Nice visual of thread pool execution:
Note the lag between the creation of thread pools versus execution times:
I still wasn’t happy with the serial code being faster than the threaded code. However, no I knew from looking at the profiled code that threading overhead was significant for the “toy” problem. So, I thought, what if the methods took longer to run? In a prior exploration with C# Task parallel computing I had created a “busy” method. To accomplish the same sort of effect I added in a Thread.sleep(1) to the VehicleLocationCollection::update(). That's a sleep 1ms in an often used method.
Here's the result:
Simulation runs: 5 Simulated run time: 60
Serial time: 4.811
Serial time: 4.818
Serial time: 4.818
Serial time: 4.796
Serial time: 4.807
Threaded time: 2.625
Threaded time: 2.518
Threaded time: 2.523
Threaded time: 2.49
Threaded time: 2.509
Simulation runs: 5 Simulated run time: 600
Serial time: 58.564
Serial time: 59.062
Serial time: 58.865
Serial time: 59.021
Serial time: 59.399
Threaded time: 30.445
Threaded time: 30.108
Threaded time: 30.084
Threaded time: 31.013
Threaded time: 37.486
I'm glad I thought to make one of the more often used methods more intensive. To me, this shows that there is indeed an improvement over the serial version when the application crosses a threshold of compute intensity/time versus threading overhead.

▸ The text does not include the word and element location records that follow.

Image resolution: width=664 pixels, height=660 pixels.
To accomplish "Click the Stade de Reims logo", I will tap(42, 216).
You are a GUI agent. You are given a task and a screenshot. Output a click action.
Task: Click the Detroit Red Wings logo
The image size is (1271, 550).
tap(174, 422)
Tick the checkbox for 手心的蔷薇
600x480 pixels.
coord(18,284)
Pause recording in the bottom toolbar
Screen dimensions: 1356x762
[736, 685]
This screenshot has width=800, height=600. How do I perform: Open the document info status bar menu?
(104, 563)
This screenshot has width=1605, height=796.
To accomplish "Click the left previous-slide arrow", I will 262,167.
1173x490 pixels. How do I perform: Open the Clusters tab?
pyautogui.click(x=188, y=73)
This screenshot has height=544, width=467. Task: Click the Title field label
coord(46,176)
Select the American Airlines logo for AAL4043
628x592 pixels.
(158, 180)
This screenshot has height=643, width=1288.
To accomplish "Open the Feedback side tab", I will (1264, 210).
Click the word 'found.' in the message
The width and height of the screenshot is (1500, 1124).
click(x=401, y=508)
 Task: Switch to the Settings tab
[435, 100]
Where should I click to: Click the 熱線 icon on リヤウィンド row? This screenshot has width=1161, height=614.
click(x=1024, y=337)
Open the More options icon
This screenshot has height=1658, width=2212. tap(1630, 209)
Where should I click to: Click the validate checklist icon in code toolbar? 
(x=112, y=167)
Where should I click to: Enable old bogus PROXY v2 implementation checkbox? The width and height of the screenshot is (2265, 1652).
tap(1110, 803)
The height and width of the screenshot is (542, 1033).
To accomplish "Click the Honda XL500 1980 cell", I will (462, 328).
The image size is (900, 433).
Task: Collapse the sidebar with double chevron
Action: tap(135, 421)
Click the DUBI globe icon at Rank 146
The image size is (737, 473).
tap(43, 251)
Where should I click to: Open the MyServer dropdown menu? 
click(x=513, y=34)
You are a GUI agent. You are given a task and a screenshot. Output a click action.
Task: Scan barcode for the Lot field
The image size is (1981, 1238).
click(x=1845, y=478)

When comparing serial versus parallel code they should both be optimized. I started with a working serial implementation and transformed it into a threaded version. Both versions inherit from a common base class. Unit tests help verify expected behavior. When transforming to threaded code I found myself using a top down approach. Methods which iterate over a collection are an easy target for extracting the interior loop body into a method to run as a task. Transformation of related data structures to thread safe data types is essential. Try to minimize or eliminate the need for locking/synchronized code. Too much locking and you just created threaded code which runs in a sequential manner at best.
The TPTP project profiling tool is very useful for profiling threaded applications. You can quickly identify code that is deadlocked, blocked or waiting. Your efforts can then be focused appropriately.
Threading is only beneficial once you have enough work to pay the overhead penalty. Sometimes you are better off using the serial implementation. ForkJoinTasks take that approach, they fork the problem until it is small enough to process efficiently in a serial way. The Executors class gives the developer a lot of flexibility in fine tuning the type of thread pool: unlimited, fixed or single.
Good luck in your threading endeavors!